Dernière étape, la nuit d'attente avant l'envol de son avion pour Sydney, dans la petite ville de Bundanyabba. Etape de trop, John Grant chez qui l'on sentait les prémices du précipices, prend tour à tour les mauvaises décisions ou plutôt ne décide plus rien, laisse les choses se faire, boit, joue, perd son argent, se laisse sombrer, fait de drôle de rencontres, se laisse entraîner dans une nuit de chasse à la violence exacerbée et parfois peu supportable, devient l'ombre de lui-même, songe à en finir... Le tout en ces quelques matins de trop, mais faut croire qu'il suffisait d'un rien pour que cet homme bascule.
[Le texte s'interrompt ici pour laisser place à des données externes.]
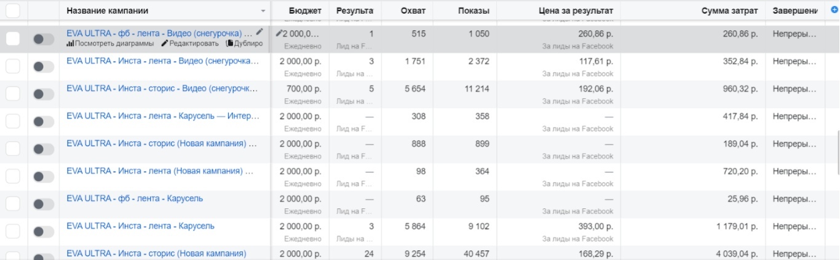Viewport: 840px width, 260px height.
Task: Sort by the Сумма затрат column header
Action: (729, 11)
Ce livre se révèle excellent, on est entraîné avec Grant dans sa déchéance, on le voit refuser, ne pas avoir la force de réagir, on sent la chaleur du bush, l'haleine fétide de ses compagnons de passage, on sent la violence, les tripes... Une Australie très loin de la carte postale que l'on a tous dans un coin de la tête. Tout ceci narré avec une écriture fluide, simple mais diablement efficace. Tout ceci est très réaliste en fait, j'en venais à me demander quelle part d'autobiographie était disséminée là-dedans...
Cinq matins de trop ("Wake in fright" en VO) fut adapté au cinéma en 1971 sous le titre "Outback" et j'avoue que je trépigne d'impatience de découvrir cela. Et avec une pointe d'appréhension aussi.